A Quick Political Thought: Who’s to Blame?

A thought I had this morning while driving the van to work: For everything thing people complain President Obama hasn’t done, every 2008 campaign promise unfulfilled, ask yourself: Did Obama make an attempt to do something? Did he propose an idea, and then have it introduced in some form to Congress. If Congress then fucked up the idea or didn’t pass it into law, then the blame for not getting things done should be on the portion of congress that prevented the solution from being implemented, not on the person that proposed the solution.

The GOP is trying to blame Obama for not getting things done, when it is the GOP contingent in Congress that made the decision to either vote down legislation, use procedural methods to prevent it getting passed, or force the administration to change the legislation in a way that would make it more palatable to the neo-conservative block… before it was voted down. There are numerous examples of this: budget cutting legislation that was not accepted by the Republican members of the bi-partisan supercommittee, jobs and stimulus bills that were vetoed by the house, the changes the Conservatives demanded of the Affordable Care Act that made it less effective than the President wanted (but he signed it because something was better than nothing).

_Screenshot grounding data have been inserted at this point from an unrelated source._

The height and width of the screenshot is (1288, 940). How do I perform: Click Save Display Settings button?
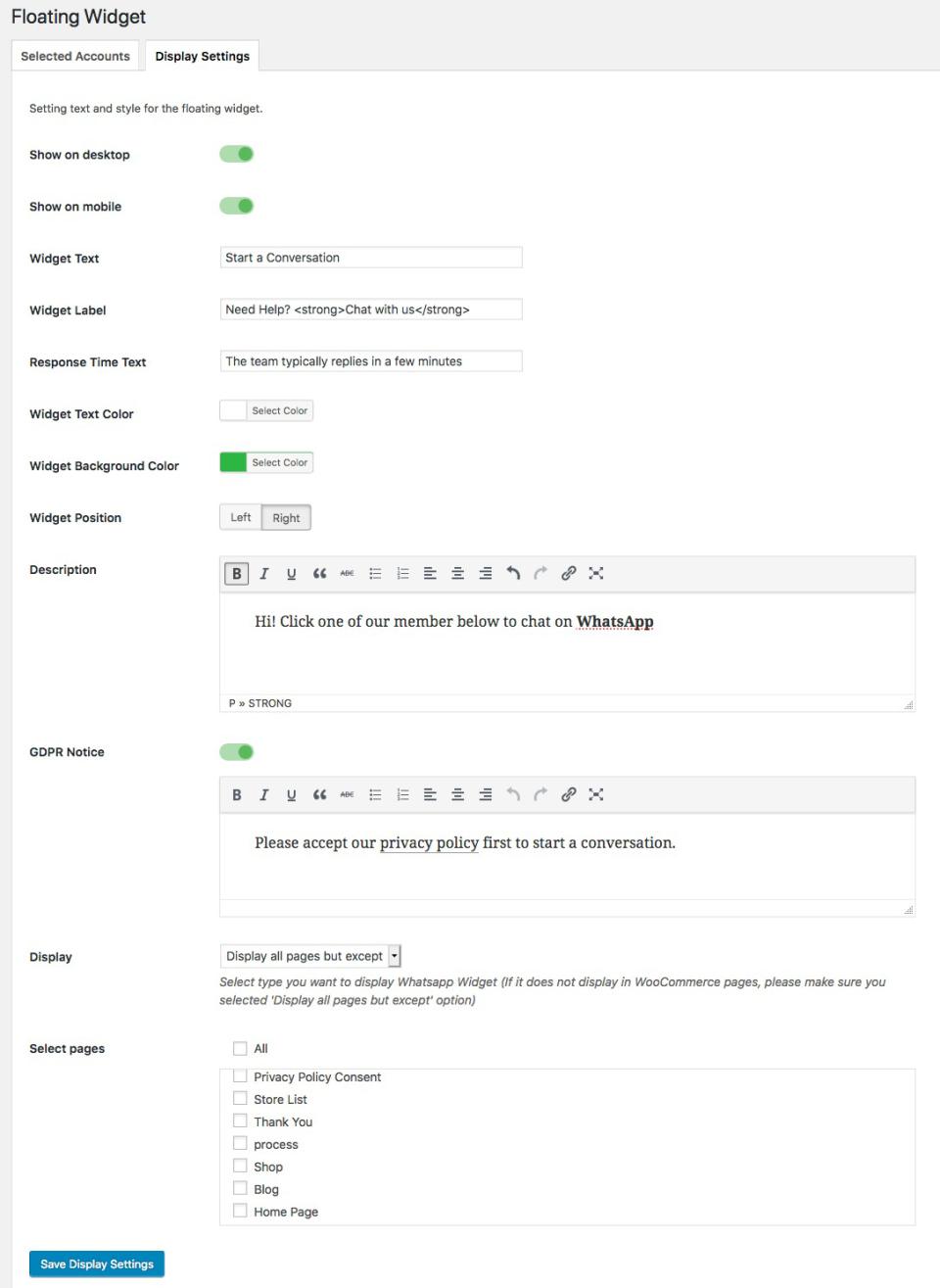coord(97,1264)
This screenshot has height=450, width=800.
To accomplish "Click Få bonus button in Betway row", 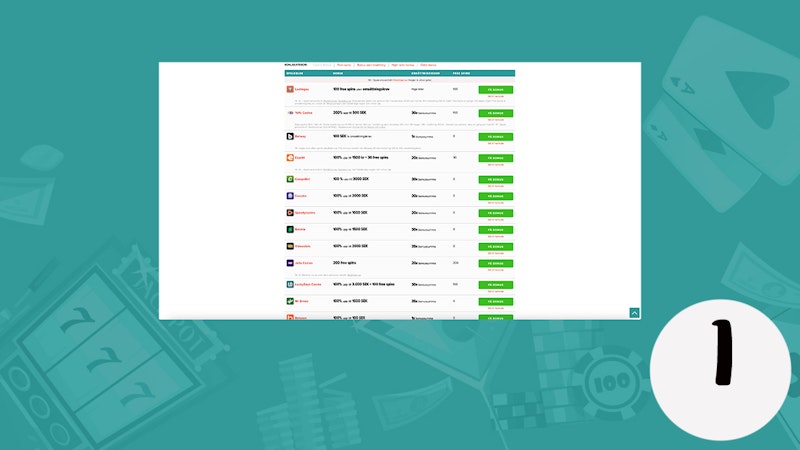I will [495, 136].
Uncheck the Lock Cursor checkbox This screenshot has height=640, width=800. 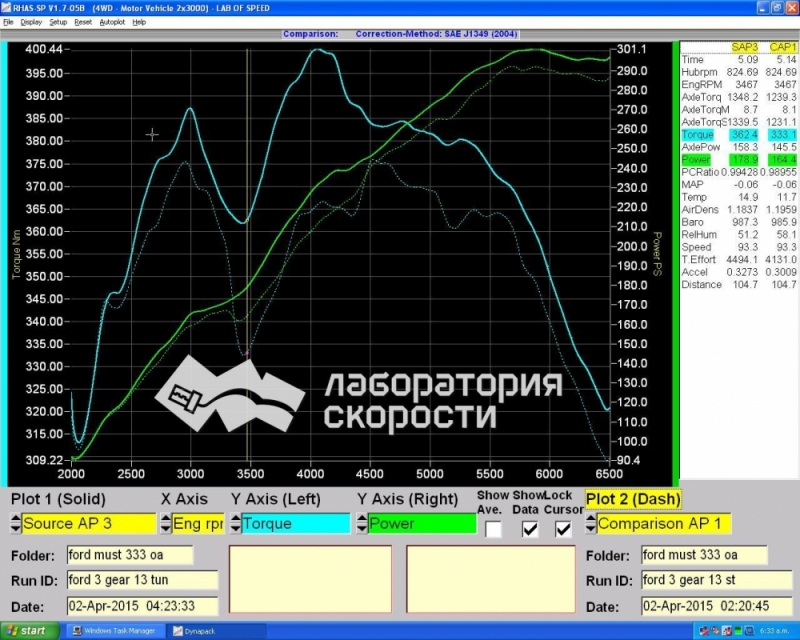coord(563,529)
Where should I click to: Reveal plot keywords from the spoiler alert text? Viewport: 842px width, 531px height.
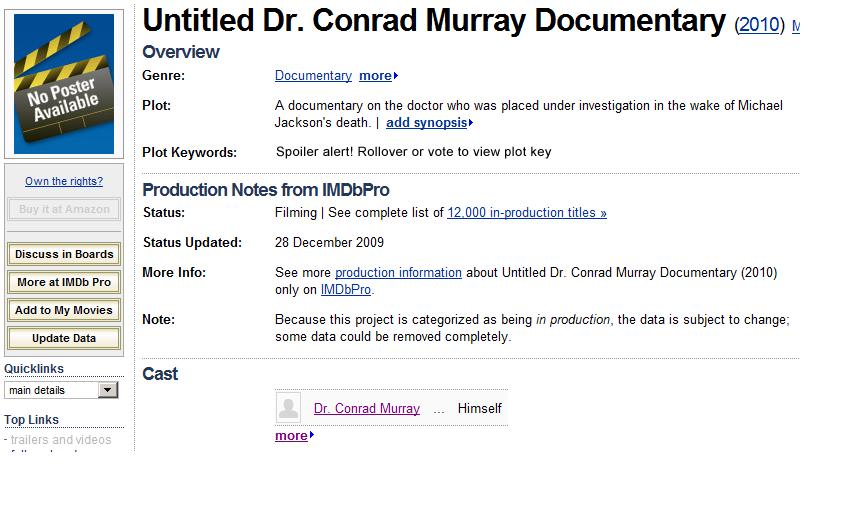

The GOP should state the real reason they do not want Obama in office — and it has nothing to do with what he couldn’t get done, which they didn’t want done anyway. The voting populace should also be clear on the reason Obama had so much trouble — significant constituencies in Congress were not working for the benefit of the country, but for the benefit of their party with the specific goal of returning their party to power.

When components in Congress refuse to compromise for the benefit of the Country… when the middle ground cannot be found… when it is only one side that is willing to compromise… something is broken. Those problems are not the responsibility of the President. Rather, they are the responsibility of the Congressional leadership that promotes and encourages the partisanship, and the members of Congress that choose to place partisanship over doing good.

There. Now I’ve got this out of my head.